Compared with the above models, our MCS-based model obtains lower MAE and SD, with relatively similar accuracy for estimating the SBP and DBP values. Therefore, our proposed model can be said to be more accurate for estimating SBP and DBP according to the AAMI and BHS standards.
4. Conclusions
Cuffless and comfortable BP measurements are currently an active area of research. In this study, we proposed a cuffless BP estimation model based on MCS. After MCS for a specific range of blood pressure, photon intensities were recorded to generate a data table. PPG signals from both a publicly available dataset (number of subjects = 100) and self-made dataset (number of subjects = 30) have been used to evaluate the proposed model. The systolic and diastolic photon intensities detected in real PPG signals were calibrated using a supervised machine learning based calibration model. Both transmission- and reflection-type MCSs were performed for estimating the SBP and DBP, from which we also calculated the MAP. We present the EGA plots for MAP and Bland–Altman analyses for the SBP and DBP to evaluate our model performance. The EGA plot for MAP proves the accuracy of our estimations for use in regular BP measurements, and the Bland–Altman analysis shows the errors of the SBP and DBP estimation results. From the Bland–Altman plot, it can also be concluded that the performance of the proposed model is within the margin of error, as most of the estimated values are within ±1.96 SD. Therefore, our proposed model satisfies the standards of the AAMI and complies with the ‘Grade A’ category according to the BHS.
Previous studies in the field of blood pressure (BP) estimation [
7,
8,
16,
17] focused on using machine learning or deep learning models for BP estimation, which often create obstacles in estimating the desired parameters accurately. Therefore, to reduce the possibility of inaccurate estimation of BP, we have proposed a finger model to execute MCS for recording the precise intensities during the systolic and diastolic phases of the PPG signal. In addition, in this study, a relationship between BP and artery diameter is also deduced. The heterogeneous finger model proposed in this study provides a more precise design of the model and more accurate results within the range that can provide a chance to optimize the model. Since earlier studies in this field focused on machine or deep learning models for BP estimation, there is little scope for optimizing the model as well as model complexity.

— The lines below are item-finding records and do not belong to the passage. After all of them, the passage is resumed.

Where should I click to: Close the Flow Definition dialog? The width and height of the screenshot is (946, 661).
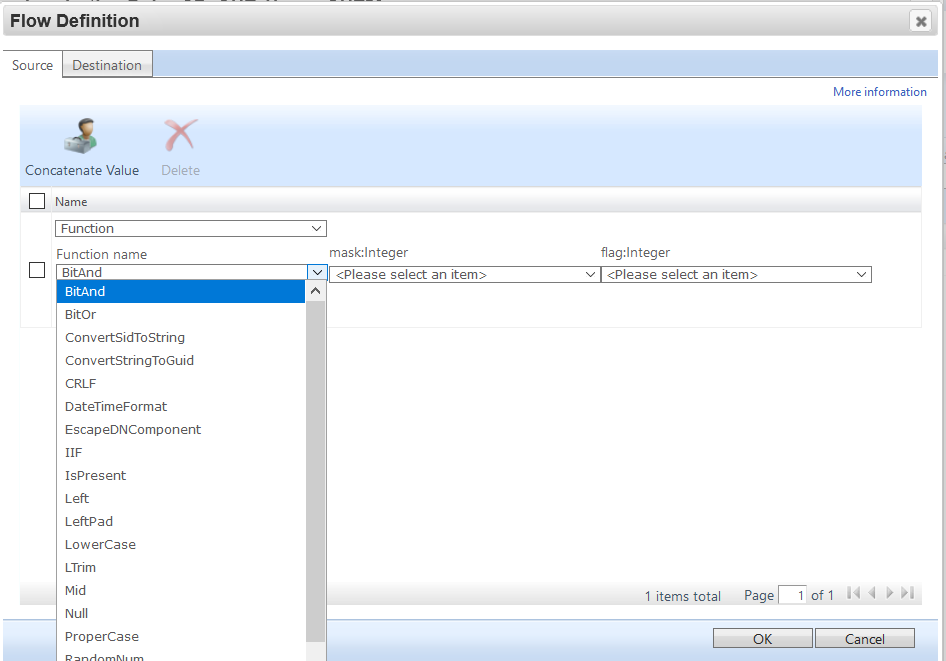point(920,21)
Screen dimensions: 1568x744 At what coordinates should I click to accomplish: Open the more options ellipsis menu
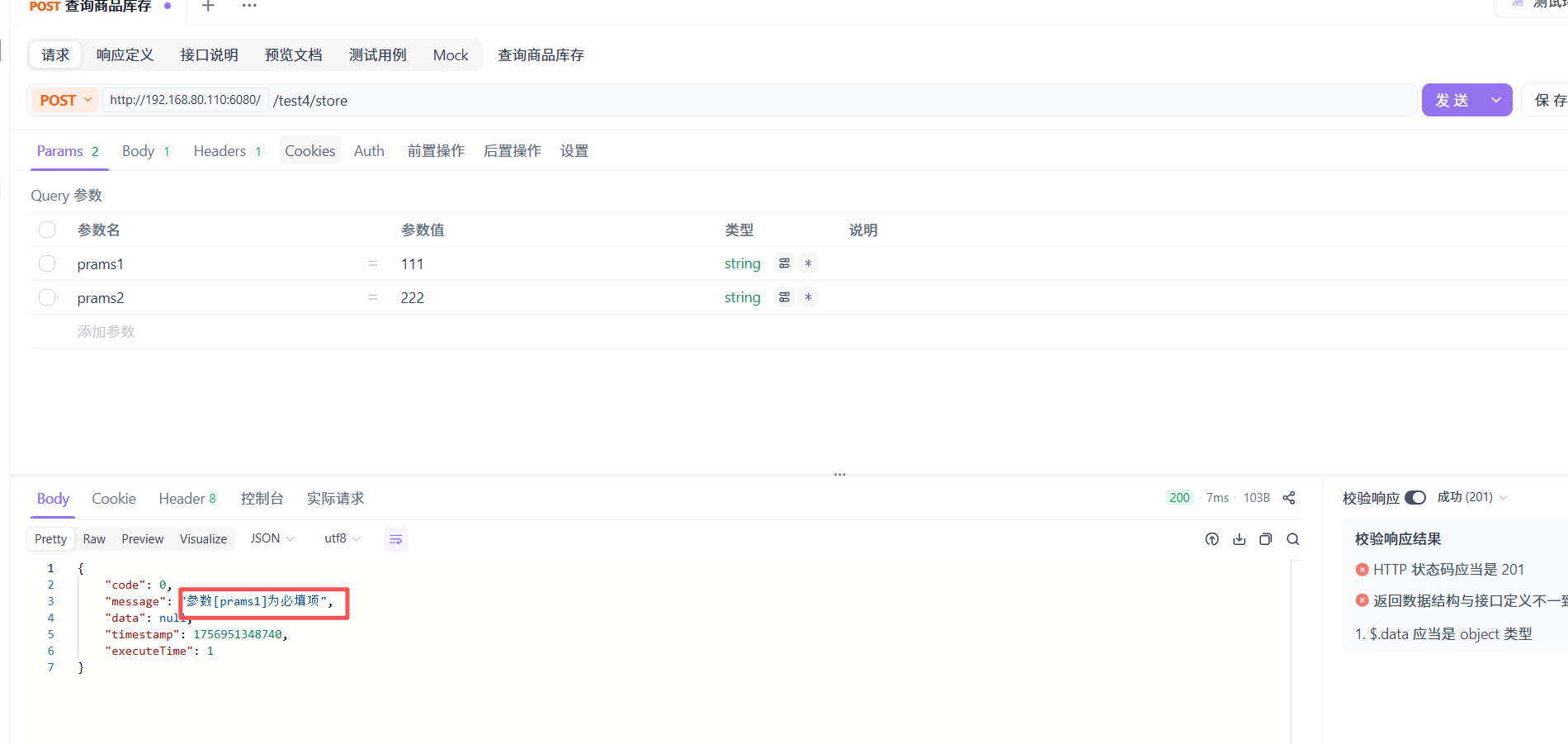click(x=248, y=7)
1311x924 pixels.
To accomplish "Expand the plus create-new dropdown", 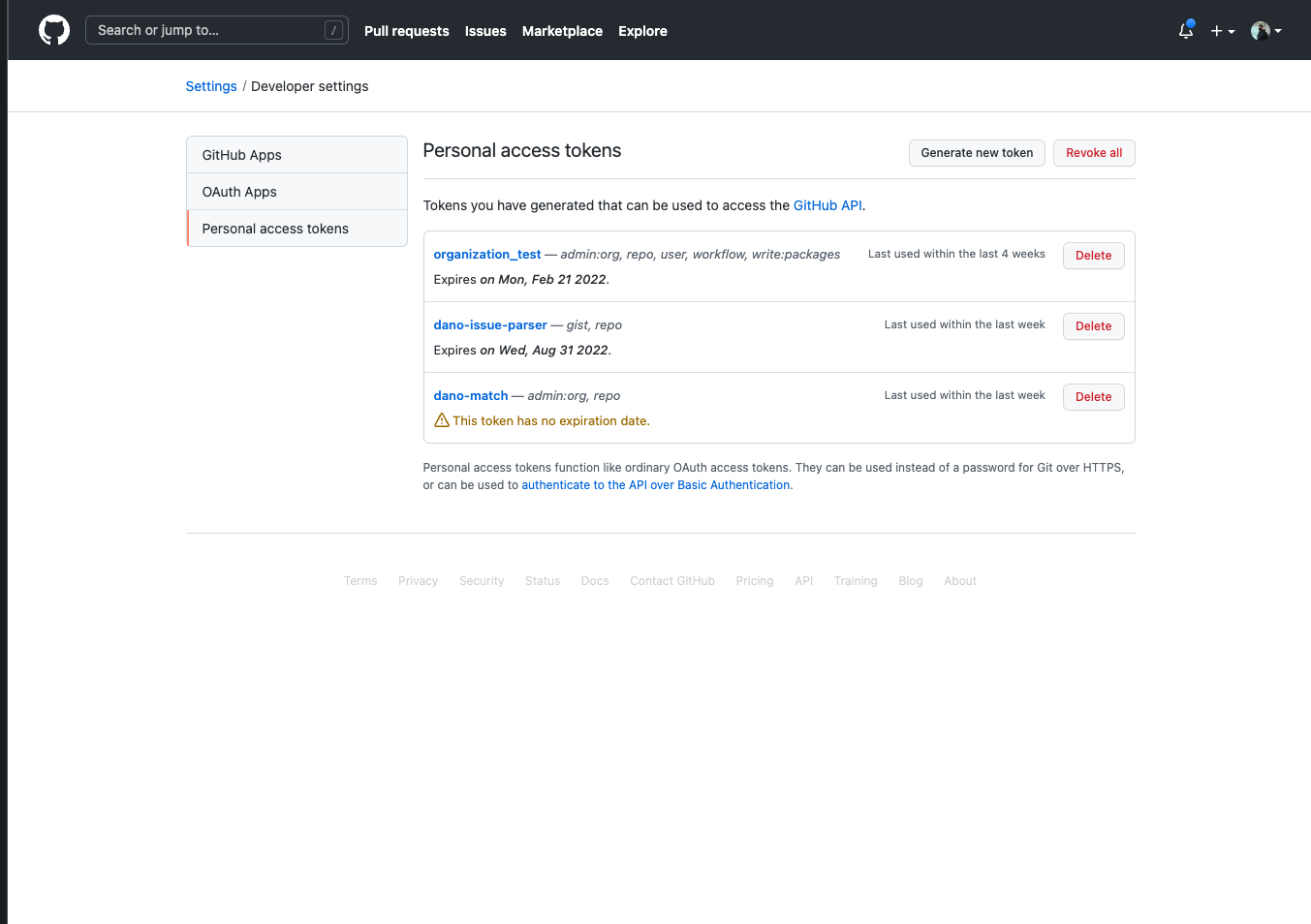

In our study, the thickness of the finger model is considered as a constant for all simulations but may vary from person to person in real scenarios. Therefore, to evaluate the model performance more accurately, it will be necessary to create a self-made dataset from more subjects. Despite the limitations of the estimation model, the proposed method can be used for BP monitoring without the use of a cuff. We expect that our proposed model will provide an easy cuffless BP estimation method to help people plan healthy lifestyles.